Is it my team? I guess two of the three 'alphas' have said that. I don't think you'll ever hear me say that.

– Jimmy Butler on the Bulls

Now 2016-17 is drawing close. Rose, Gasol and Noah are gone, but Wade and Rajon Rondo have signed on, bringing two more proven and strong personalities into the Bulls' mix. The whole issue of "whose team is it?" might be silly when you break its meaning down, but it nonetheless is an NBA thing.

Rondo, best known as the feisty former Boston Celtics point guard, said it a couple weeks ago when he came through Chicago and Wade said it Friday afternoon early in his "presser." This, they said, is Jimmy's team.

Butler smiled each time that was relayed to him Friday. But he didn't exactly reject it.

"Is it my team? I guess two of the three 'alphas' have said that. I don't think you'll ever hear me say that," Butler said. "But I do need to step up. I need to help us win a lot of games. I'm liking that role as a leader. There's a lot of pressure. I want that. It's only going to make me better."

GameTime: Team USA defeats Venezuela

This video is no longer available. We apologize for the inconvenience.

So will this five-week run with Team USA, an outrageously talented group of basically 12 "alphas." Butler started against Venezuela Friday, a nod to the Chicago setting and the crowd 20,578 strong. But he mostly has come off the bench and his stats have been modest -- he came in averaging 2.7 points and 14.7 minutes, and chipped in Friday with four points and eight rebounds in about 22 minutes.

The Americans shot poorly Friday and Venezuela made things tougher by running clock at both ends, staying patient on offense and buzzing the NBA stars defensively. But Team USA, on nights when it doesn't hit shots, can make sure its foes don't either. Venezuela hit its goal of holding USA to no more than 80 points. Alas, Team USA did the same, but its goal was to hold the visitors under 50.

As for Butler, Mike Krzyzewski, the Duke coach who also handles the U.S. national team, said he has been guilty of deferring a bit to his teammates, passing up shots.

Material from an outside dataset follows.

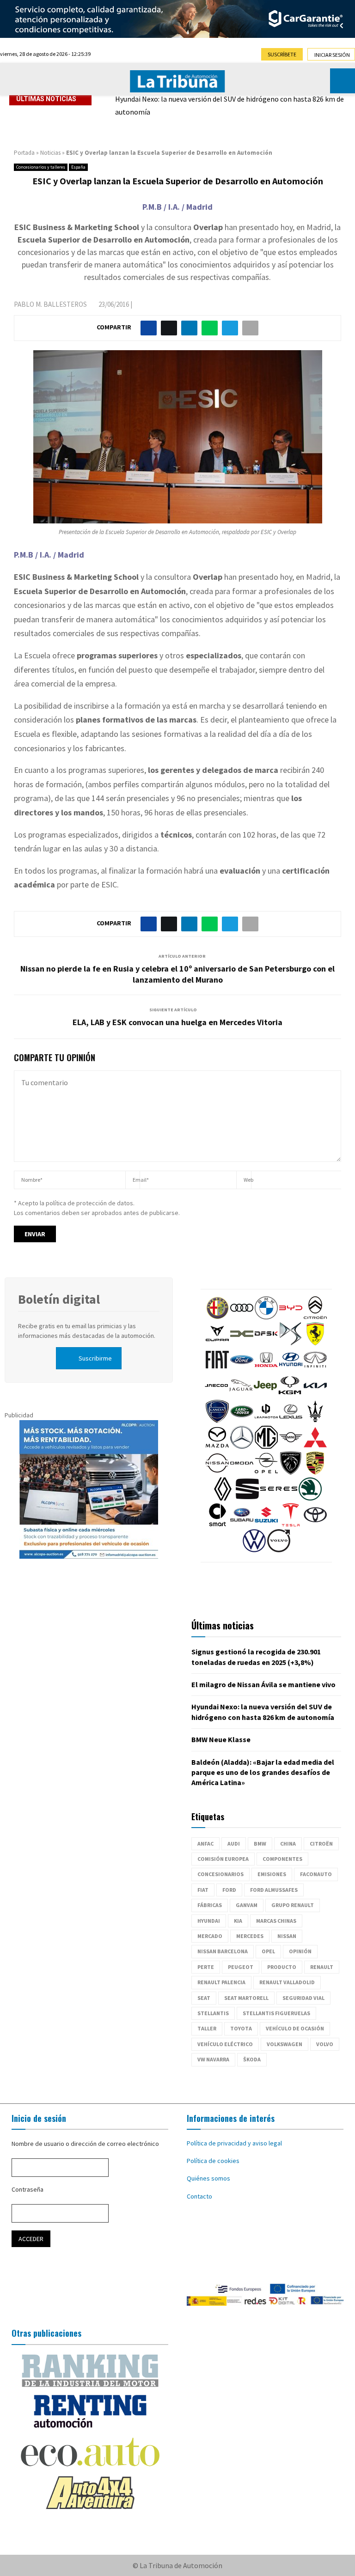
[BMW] (266, 1317)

He teased the 6-foot-7 wing player that the Bulls, if they are "his" team, might expect more than one 51-point game from him, referring to his personal best last season.

Modulating his tone and status as a teammate next season -- blending with Wade and Rondo, leading younger players such as Nikola Mirotic and Doug McDermott, drawing out newcomers like Jerian Grant and Robin Lopez -- will be crucial for Butler and the Bulls next season. Krzyzewski encourages his NBA stars to "bring your egos" when they play on the international stage, but Butler might best be served by checking his, at least compared to a year ago.

Based on everything he's accomplished so far, Butler seems capable. He thinks so, and so does his college teammate.

"It means the world to me," Butler said of representing his country and, at the same time, the Bulls. "Just another thing I never thought would happen growing up. As everybody's heard me say, I'm just from Tomball, Texas. So growing up, I never thought I'd be drafted into the NBA, be a starter for the Chicago Bulls, represent my country with some of the best players in the world.

"I don't want to say I was a part of Team USA. I want to say I was a part of the USA team and we won the gold."

Said Cubillán of their biggest college takeaway: "Toughness. To play at Marquette you've got to be tough. That's something Jimmy has shown everyone here."